How has the evolving market backdrop influenced the way you source deals?
Nick Jansa: Although the market looks a bit different than it did a few years ago, it's important to remember that the market is cyclical and that investing is for the long term. Over the last few years, we saw people get caught up in the belief that private equity investing is like an intermediary financial services business, where it's all about the deals. Everybody was working so fast that they forgot about their portfolio companies. Now, the focus has shifted back again to those portfolio companies. In time, as the market comes back, that should equate to a better middle ground.
Ultimately, a successful long-term investment strategy is not just about high transaction volumes. When you're sourcing deals, it's the same private world, the same public world, and the same companies; things just shift in terms of where people see the best opportunities. Every five to 10 years there will be a phase when people talk about public to privates, but long-term investors are always looking at public, they're always talking to corporates, and they're always looking at the private sphere. The only difference today is that there are more companies in private hands, which means we should see a heightened level of transaction volumes in the next five to 10 years.
How should investment firms value businesses in the current climate?
NJ: In a rising interest rate environment, the base case for most investment firms should be to start with “multiple compression” and see if the investment case still works.

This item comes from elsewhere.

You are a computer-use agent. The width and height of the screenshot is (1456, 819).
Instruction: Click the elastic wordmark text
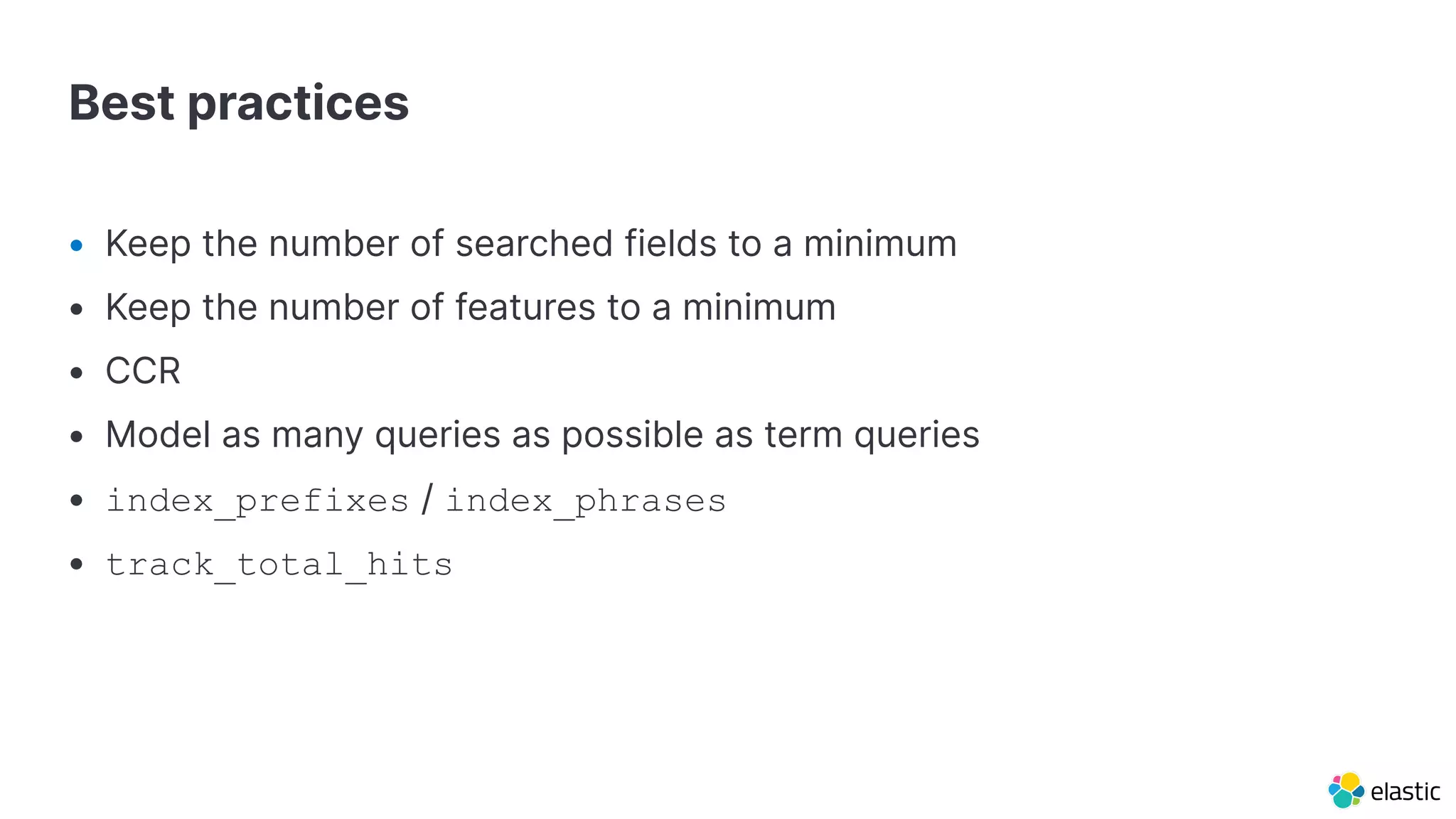(x=1405, y=791)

That hasn’t necessarily been the case for many years, when people could rely more on good macro-economic tailwinds.
I think it's incumbent on the industry to make sure they're investing the right way – looking for growth building opportunities, but not relying on being able to buy low and sell high ('multiple expansion') as part of their basic investment thesis. If firms base their judgment on the right multiples, we should see some very interesting investments over the next couple of years.
Where is the focus within ESG currently and how could it evolve?
NJ: We should look at these as three separate areas. In general, governance is on a good path as most companies understand its value. It’s also moved quite a long way and continues to move in the right direction. For us, governance has been key and long-running within Ontario Teachers' for 30 years. Our stakeholders are the teachers and the government – they set a high bar when it comes to ethics. Our pension plan needs to provide sustainable long-term returns and best-in-class governance practices to ensure we provide lifetime pensions to our members.
When it comes to environment, much of the conversation today is about the data. The industry went from questioning the science 10 to 15 years ago to total acceptance today, and that was data driven. The next challenge is around creating the ecosystem for more detailed Scope 1, 2 and 3 emissions to allows more consistency for businesses to measure and address these. That's another five- or 10-year journey but it's accelerating at a fast pace.
The social aspect of ESG is probably the most topical, but it's also the most difficult, the most political and the one with the least data. For us, focusing on the positive impact we can have as a pension plan, while striving to make good risk-adjusted returns, is an important business driver. Social is where we as an industry will have to invest the most thought to accelerate this area. It's also somewhere we see younger generations having a much stronger viewpoint, more than any previous generation.
Is investing in talent a key focus for Ontario Teachers'?
NJ: Investing in talent is a permanent task. We believe it's important to build the next generation of talent because diversity of thought is important. Younger generations think differently and we can't just rely on existing views of what is going to happen in the next 10 or 20 years. We need expertise, but we also need different perspectives; an 18- to 25-year-old thinks very differently from the investors of the past.
How are you thinking about artificial intelligence at Ontario Teachers'?
NJ: Artificial intelligence is a huge theme – we think of it as part of a much broader disruption question. We created our own venture studio, Koru, to work exclusively with our portfolio companies to test and build new products and capabilities that help them thrive in the face of disruption. We also created a new asset class, Teachers' Venture Growth (TVG), to invest in late-stage companies building technology to help shape a better future. These are some of the ways, as a pension plan, we're looking to invest in this theme but also to better understand how the world we operate in will shift and how we could be disruptive ourselves.